POS malware is designed to infect Windows systems, seek POS applications, and then search and monitor the computer’s memory for payment card details that are being processed inside the POS payments apps.
“In May and June 2020, respectively, Visa Payment Fraud Disruption (PFD) analyzed malware samples recovered from the independent compromises of two North American merchants,” Visa said.
The US payments processor didn’t name either of the two victims due to non-disclosure agreements involved in investigating the incidents.
Visa published on Thursday a security alert [PDF] with a description of the two security breaches and the malware used in the attacks in order to help other companies in the hospitality sector scan their networks for indicators of compromise.
June hack: Hackers used three different POS malware strains
Of the two incidents, the second one that occurred in June is the most interesting, from an incident response (IR) perspective.
Visa said it found three different strains of POS malware on the victim network — namely RtPOS, MMon (aka Kaptoxa), and PwnPOS.
The reason why the malware gang deployed three malware strains is unknown, but it could be that attackers wanted to make sure they get all the payment data from across different systems.
Visa, which also provides incident response services in financial crime-related breaches, said the intruders breached the hospitality firm’s network, “employed remote access tools and credential dumpers to gain initial access, move laterally, and deploy the malware in the POS environment.”
The payments processor wasn’t able to determine how the intruders breached the company’s network in the first place.
May hack: The entry point was a phishing email
They were, however, able to determine the entry point in the first hack, which occurred in May.
“Initial access to the merchant network was obtained through a phishing campaign that targeted employees at the merchant. Legitimate user accounts, including an administrator account, were compromised as part of this phishing attack and were used by the threat actors to login to the merchant’s environment. The actors then used legitimate administrative tools to access the cardholder data environment (CDE) within the merchant’s network.

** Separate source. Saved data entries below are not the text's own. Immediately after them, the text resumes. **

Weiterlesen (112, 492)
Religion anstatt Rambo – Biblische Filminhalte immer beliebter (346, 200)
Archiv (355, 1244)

“Once access to the CDE was established, the actors deployed a memory scraper to harvest track 1 and track 2 payment account data, and later used a batch script to mass deploy the malware across the merchant’s network to target various locations and their respective POS environments. The memory scraper harvested the payment card data and output the data into a log file. At the time of analysis, no network or exfiltration functions were present within the sample. Therefore, the actors would likely remove the output log file from the network using other means.”
The POS malware used in this incident was identified as a version of the TinyPOS strain.
The two recent attacks show that despite the recent rise and attention that web skimming (magecart) and ransomware incidents are getting in the media, cybercrime gangs have not abandoned targeting POS systems.
“The recent attacks exemplify threat actors’ continued interest in targeting merchant POS systems to harvest card present payment account data,” Visa said.